Heart of the Swarm also gave you Kerrigan to run around with and you could even customise her powers, turning her into a walking siege engine. She complemented your strategies and often served to counteract some of your deficiencies.
So, loving the first two campaigns, I expected Legacy of the Void to be the tour de force of StarCraft II, the crowning achievement in campaign and story design. But what I found was a subpar story with a profoundly boring campaign structure, one that at times feels simply unfair.
The Protoss are slow, their units are expensive and even the basic Zealot takes ages to come out. It stands above the other species’ basic units of course, and that’s what offsets their cost, the sheer power they wield. But one thing the protoss are terrible at is crunch time. Everything about them takes ages, even with the building time speed boosts you unlock—and yes, that includes the super boost you can unlock with Solarite.

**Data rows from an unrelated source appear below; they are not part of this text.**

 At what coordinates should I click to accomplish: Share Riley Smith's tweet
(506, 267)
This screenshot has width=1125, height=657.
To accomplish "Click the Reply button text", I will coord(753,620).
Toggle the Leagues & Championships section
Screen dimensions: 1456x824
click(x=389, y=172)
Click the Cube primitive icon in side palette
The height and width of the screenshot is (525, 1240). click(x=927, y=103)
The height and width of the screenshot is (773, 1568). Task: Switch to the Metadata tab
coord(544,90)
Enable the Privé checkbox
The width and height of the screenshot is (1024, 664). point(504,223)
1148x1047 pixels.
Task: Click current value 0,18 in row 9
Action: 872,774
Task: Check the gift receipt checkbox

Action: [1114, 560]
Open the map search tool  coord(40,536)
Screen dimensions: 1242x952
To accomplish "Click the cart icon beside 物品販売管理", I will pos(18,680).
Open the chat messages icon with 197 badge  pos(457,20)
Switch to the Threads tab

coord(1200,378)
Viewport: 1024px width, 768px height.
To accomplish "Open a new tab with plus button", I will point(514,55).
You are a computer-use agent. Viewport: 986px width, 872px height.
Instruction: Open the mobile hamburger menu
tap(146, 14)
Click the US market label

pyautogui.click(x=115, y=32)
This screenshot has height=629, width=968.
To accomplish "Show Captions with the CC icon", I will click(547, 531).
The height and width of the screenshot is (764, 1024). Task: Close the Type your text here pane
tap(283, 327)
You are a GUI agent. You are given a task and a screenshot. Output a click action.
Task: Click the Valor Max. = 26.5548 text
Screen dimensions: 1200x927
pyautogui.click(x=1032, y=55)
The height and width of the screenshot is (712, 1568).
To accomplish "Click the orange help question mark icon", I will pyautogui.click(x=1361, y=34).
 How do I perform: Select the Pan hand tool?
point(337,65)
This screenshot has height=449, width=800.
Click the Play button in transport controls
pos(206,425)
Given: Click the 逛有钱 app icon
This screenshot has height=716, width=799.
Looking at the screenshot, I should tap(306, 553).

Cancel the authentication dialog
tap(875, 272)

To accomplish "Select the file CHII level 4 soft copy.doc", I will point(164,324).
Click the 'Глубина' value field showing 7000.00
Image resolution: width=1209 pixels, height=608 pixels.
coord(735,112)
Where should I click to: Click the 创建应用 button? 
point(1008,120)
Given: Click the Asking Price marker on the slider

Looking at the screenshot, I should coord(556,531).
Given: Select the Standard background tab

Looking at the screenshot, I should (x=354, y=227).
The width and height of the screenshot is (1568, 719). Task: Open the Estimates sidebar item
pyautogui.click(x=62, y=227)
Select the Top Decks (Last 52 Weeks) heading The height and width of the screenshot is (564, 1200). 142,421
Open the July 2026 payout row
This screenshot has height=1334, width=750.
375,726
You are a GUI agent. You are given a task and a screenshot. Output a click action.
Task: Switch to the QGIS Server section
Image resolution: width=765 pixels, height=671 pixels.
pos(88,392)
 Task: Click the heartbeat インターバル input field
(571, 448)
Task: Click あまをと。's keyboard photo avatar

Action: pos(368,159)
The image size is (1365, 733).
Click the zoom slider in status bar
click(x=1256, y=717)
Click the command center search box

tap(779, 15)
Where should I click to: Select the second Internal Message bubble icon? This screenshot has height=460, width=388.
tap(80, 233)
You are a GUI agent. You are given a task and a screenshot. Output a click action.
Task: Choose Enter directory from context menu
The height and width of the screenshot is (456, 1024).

And yet, almost every mission in that campaign is a time-crunch, both the cases where you have an actual timer or counter and those where you need to complete an objective as fast as possible or the opposing forces will become overwhelming. And unlike the previous two expansions, you don’t have a Hero unit running around with you to fill in those gaps. Nope, you’re on your own.
Worse still is that where the other campaigns slowly ramp up the difficulty, having you deal with basic or weak units first, the Protoss campaign skips that entirely while still locking your units and structures behind story progression, meaning that for your starter missions you’re dealing with Zerg Ultralisks and Abominations and even those annoying overpowered Hybrids when you have only Zealots, and one other unit, and they’re all super slow to pop out.
It doesn’t help that the campaign story is as bland as they come, with a nebulous villain that fails to impress and one that despite being a galactic destroyer, feels inferior to Arcturus Mengsk, the main baddie of the earlier campaigns. Worse still they make the mistake of replacing the hero you want with one you don’t give a damn about. Zeratul sadly bites the dust on the first mission and you’re left with Artanis a cookie-cutter templar.
Though I will give it something: Dark Templars are cool. Ridiculously expensive, but I finished entire missions with just four of them in a squad.
Now my time with StarCraft II is at an end, and I find my memories bittersweet. Two campaign of absolute glory and some really personal and emotional stories marred by a disappointing and frustrating finale. But I’ll always have the fond memories of Wings of Liberty and the amazing time of Heart of the Swarm, where I created nightmare armies of mutant creatures!